Он словно бы рассказал ей что-то своей мелодией, чего она не знала раньше, будто принес какую-то неизведанную частичку мира. И сам поверил, что та частица существует, ведь до этого ему казалось, что все эти мелодии жили только в нем, были его химерой.

…Это было мгновение их наибольшей близости, подобного они не пережили больше никогда. Потом снова было село, и улица, и работа, и встречи вечерами на бревнах, И он верил, что то мгновение вернется. Что они найдут его, придут к нему. Придут непременно.

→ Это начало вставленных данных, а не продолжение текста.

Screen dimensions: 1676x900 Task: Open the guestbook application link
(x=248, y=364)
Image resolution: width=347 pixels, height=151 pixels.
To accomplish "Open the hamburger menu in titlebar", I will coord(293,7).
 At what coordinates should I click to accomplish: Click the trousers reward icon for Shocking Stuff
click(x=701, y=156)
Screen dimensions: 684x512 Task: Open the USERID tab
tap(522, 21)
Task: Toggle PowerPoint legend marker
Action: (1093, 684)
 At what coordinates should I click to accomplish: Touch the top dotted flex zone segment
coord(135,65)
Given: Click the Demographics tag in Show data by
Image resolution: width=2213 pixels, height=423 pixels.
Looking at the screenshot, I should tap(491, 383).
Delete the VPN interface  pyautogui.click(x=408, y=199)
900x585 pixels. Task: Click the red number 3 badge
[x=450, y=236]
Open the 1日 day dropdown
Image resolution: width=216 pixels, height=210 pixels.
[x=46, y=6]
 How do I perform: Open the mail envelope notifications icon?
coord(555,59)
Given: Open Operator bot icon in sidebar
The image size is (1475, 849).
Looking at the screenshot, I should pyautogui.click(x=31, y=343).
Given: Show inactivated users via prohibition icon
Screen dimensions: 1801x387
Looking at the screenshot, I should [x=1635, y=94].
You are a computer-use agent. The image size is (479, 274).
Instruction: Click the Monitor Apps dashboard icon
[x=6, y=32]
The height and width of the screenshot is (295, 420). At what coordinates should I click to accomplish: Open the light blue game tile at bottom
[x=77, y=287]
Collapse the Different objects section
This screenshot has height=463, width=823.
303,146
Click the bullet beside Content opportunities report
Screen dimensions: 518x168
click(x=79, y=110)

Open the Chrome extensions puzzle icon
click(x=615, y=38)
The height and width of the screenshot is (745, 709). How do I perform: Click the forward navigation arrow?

Эта вера жила в нем в течение всего плена, может, ею был жив и он сам.

Война одним безжалостным ударом как бы пересекла струну, которая жила в Иване, о которой осталось только воспоминание, но он надеялся, что все это вернется вновь.

Маршей и всяких гимнов, что передавались по лагерному радио, он не воспринимал. И вот сейчас едва ли не впервые зазвенели в нем два оборванных конца этой струны. Он снова с грустью подумал: что же владеет миром? Разрывная пуля или нежная мелодия? Что больше будет совершенствоваться? И до какого предела?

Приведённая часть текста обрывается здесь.